**Task directions**. Down to the last line of the listing, starting at the one with "Open the three-dot more options menu", retype each line exactly. Do not copy the pictures.
★ ★ ★ ★ ★
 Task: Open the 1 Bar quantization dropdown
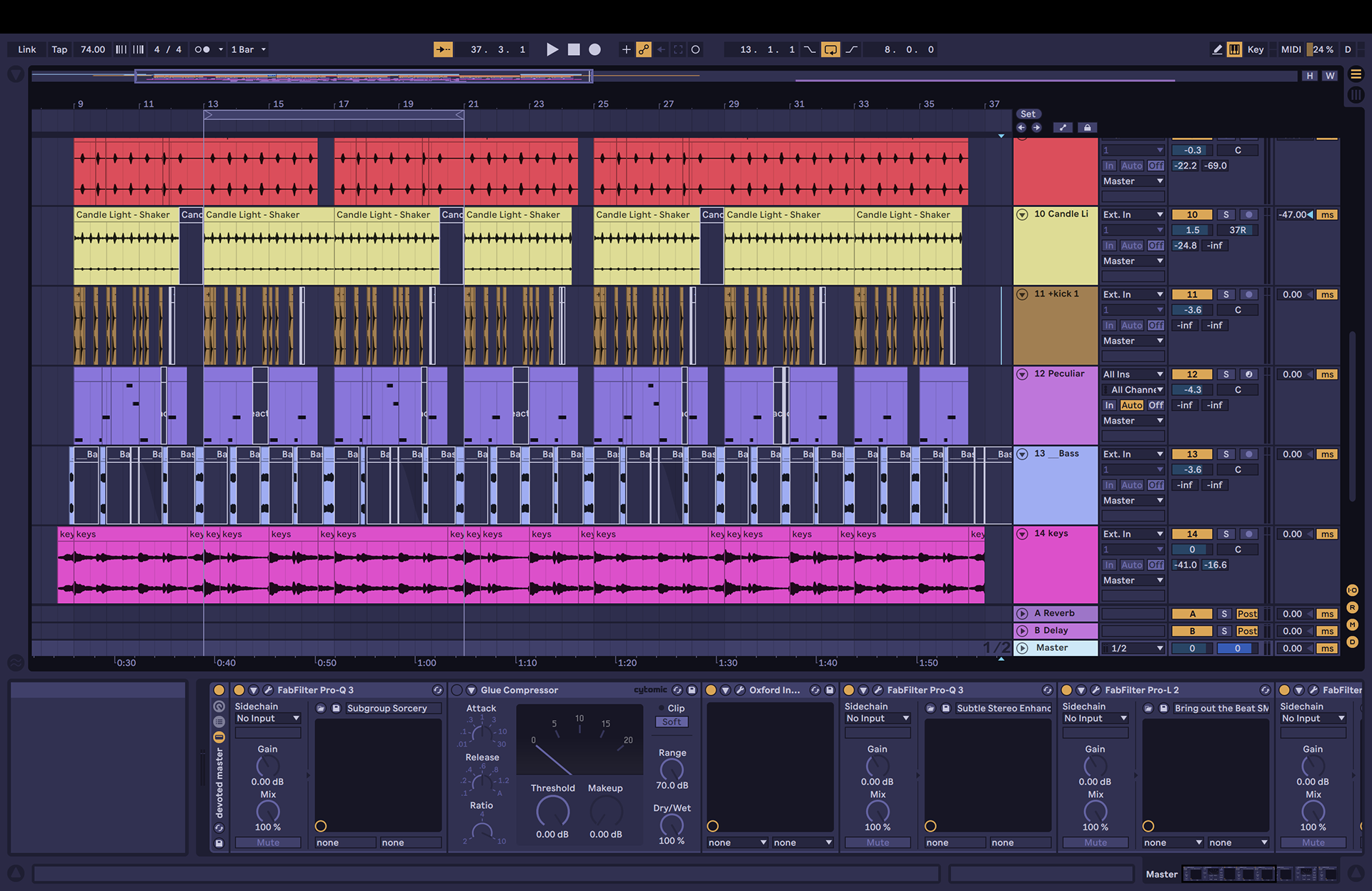248,49
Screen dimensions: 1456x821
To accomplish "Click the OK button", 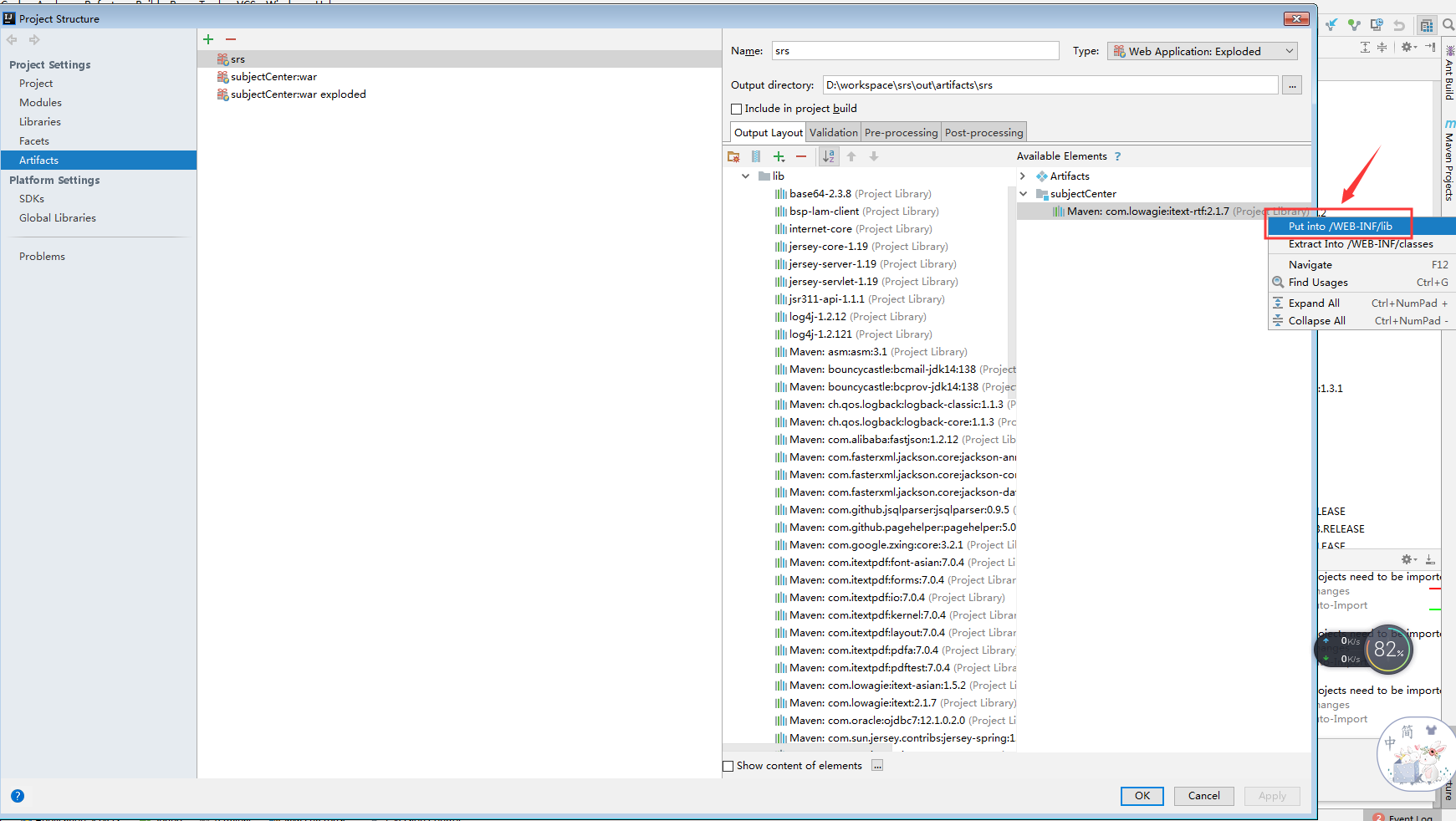I will [x=1142, y=796].
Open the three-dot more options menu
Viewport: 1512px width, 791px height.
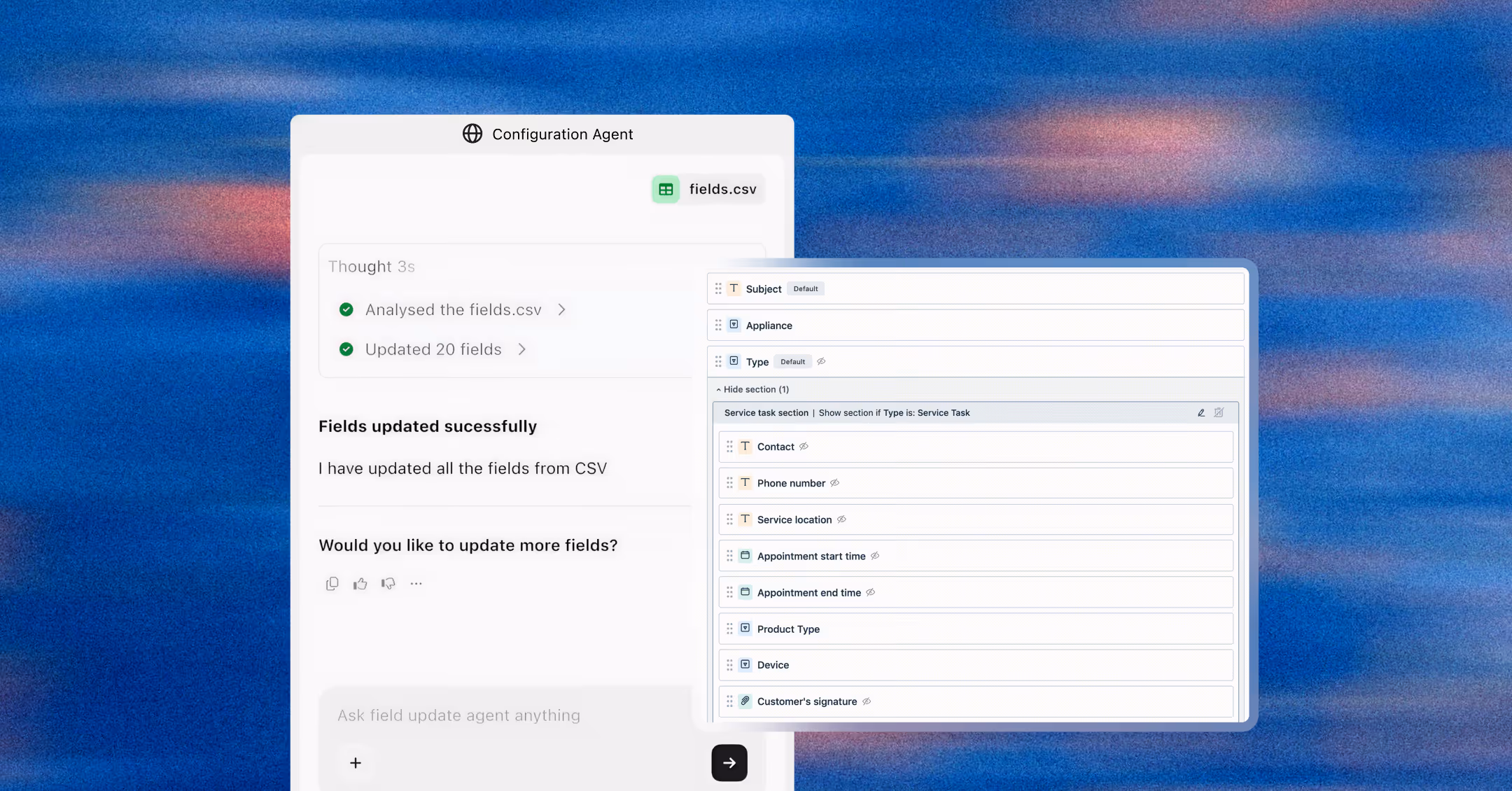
★ ★ ★ ★ ★
**Solution below**.
Open the three-dot more options menu
Viewport: 1512px width, 791px height.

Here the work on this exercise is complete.